Apenas 33 das 83 escolas municipais oferecem a disciplina. Cerca de 11 mil alunos, da educação infantil ao quinto ano, da zona urbana e rural, estudam inglês uma vez por semana. Ontem na Universidade Estadual de Londrina (UEL), o 1º Encontro de Professores de Inglês para Crianças reuniu professores de língua inglesa que atuam no ensino infantil e fundamental para a discussão de temas relacionados à área.

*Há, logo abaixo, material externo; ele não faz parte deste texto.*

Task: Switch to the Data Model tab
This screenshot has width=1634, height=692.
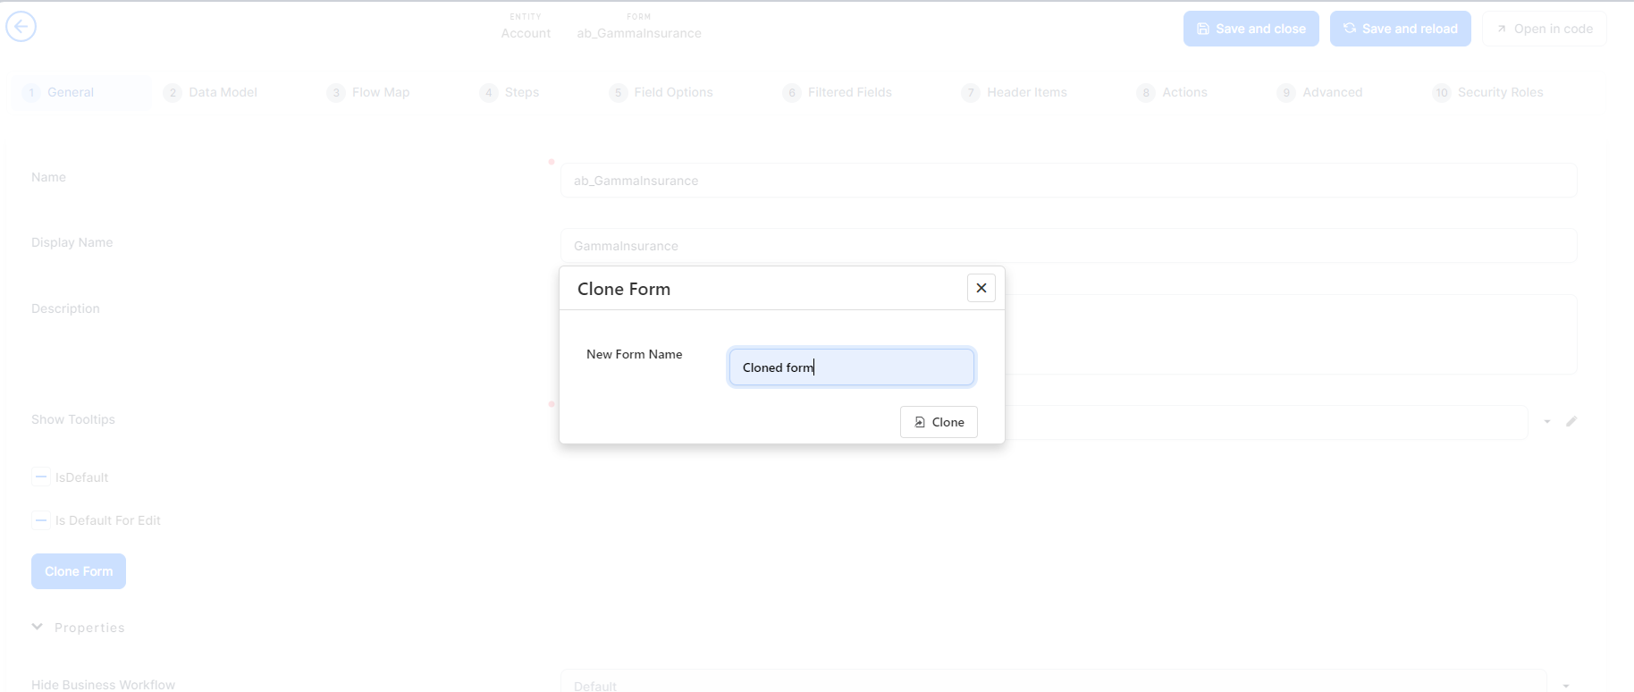Action: 211,92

"Existe uma pressão grande para se aprender inglês, mas é preciso criar condições para isso. Como a regulamentação de uma lei, a contratação de professores, recursos didáticos e condições pedagógicas", apontou a professora Telma Nunes Gimenez, do Departamento de Letras Estrangeiras Modernas (LEM) da UEL.

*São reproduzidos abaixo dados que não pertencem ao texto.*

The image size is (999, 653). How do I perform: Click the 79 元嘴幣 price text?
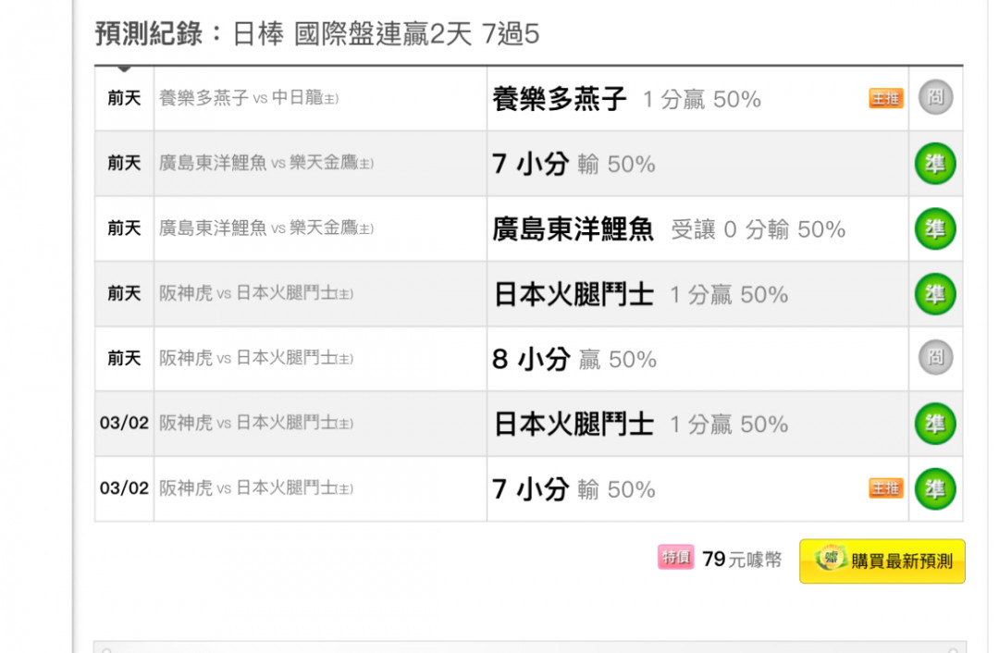[x=742, y=560]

A professora coordena o projeto de extensão "Construindo o currículo de Língua Inglesa para as escolas de Londrina", que conta com a participação de gestores da educação municipal e estadual, professores e estudantes do curso de Letras. "Procuramos pensar a continuidade deste ensino. É necessário haver uma integração entre município e Estado. O que acontece é que hoje o aluno sai do quinto ano e no sexto vai aprender tudo aquilo que ele já viu no ensino fundamental. Isso desmotiva", ressaltou Telma Nunes.

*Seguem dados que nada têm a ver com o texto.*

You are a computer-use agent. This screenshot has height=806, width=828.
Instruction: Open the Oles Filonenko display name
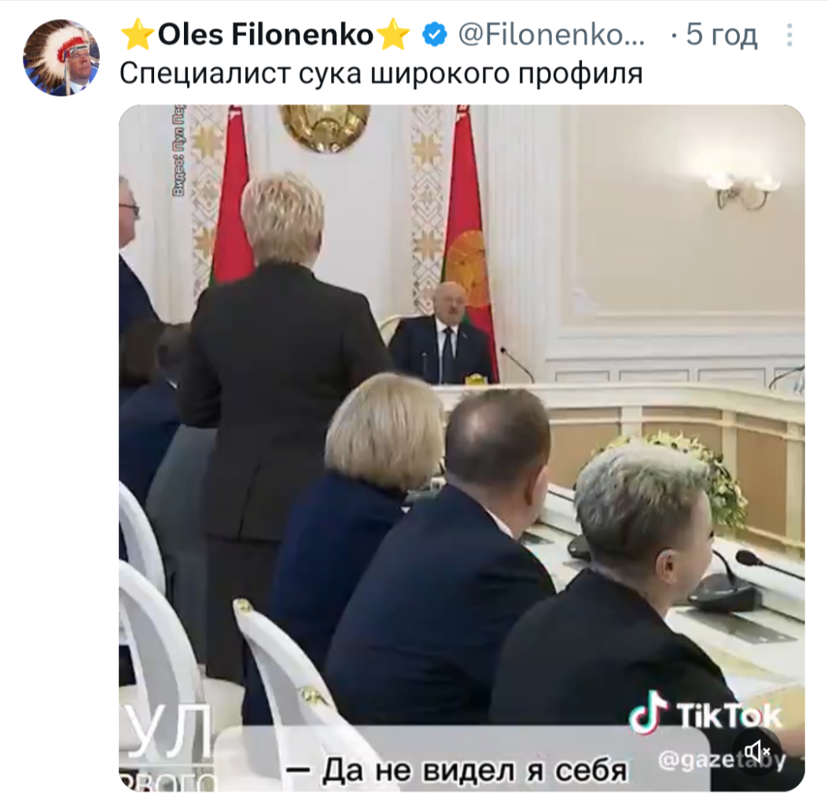(x=266, y=35)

O município oferece a disciplina de inglês por meio do projeto Londrina Global, iniciado em 2008 com cinco mil alunos. A grande dificuldade para a expansão do ensino é a falta de docentes. "Há um planejamento a médio e longo prazos para a contratação de novos professores. Hoje apenas 39 professores atuam com esta disciplina na rede municipal", explicou Jozélia Jane Tanaca, assessora técnico pedagógica da Secretaria Municipal de Educação. "Apesar de ser apenas uma aula por semana e das nossas dificuldades os resultados aparecem. Pesquisas nossas apontam que os alunos chegam no sexto ano com muito conhecimento. Os professores também atestam este crescimento".
A professora de inglês da Escola Municipal Cecília Hermínia Gonçalves, no Jardim Sabará, zona oeste, Telma Andrade, acredita que o aprendizado de um novo idioma diminui as fronteiras e promove a troca de experiências. "No mundo global as distâncias não existem mais. Falar uma nova língua contribuiu para uma expansão cultural destas crianças", frisou. "O que eu mais gosto é aprender músicas e palavras novas. Sei que isso vai me ajudar quando eu crescer", contou a estudante do quarto ano Giovana Siebri, de nove anos.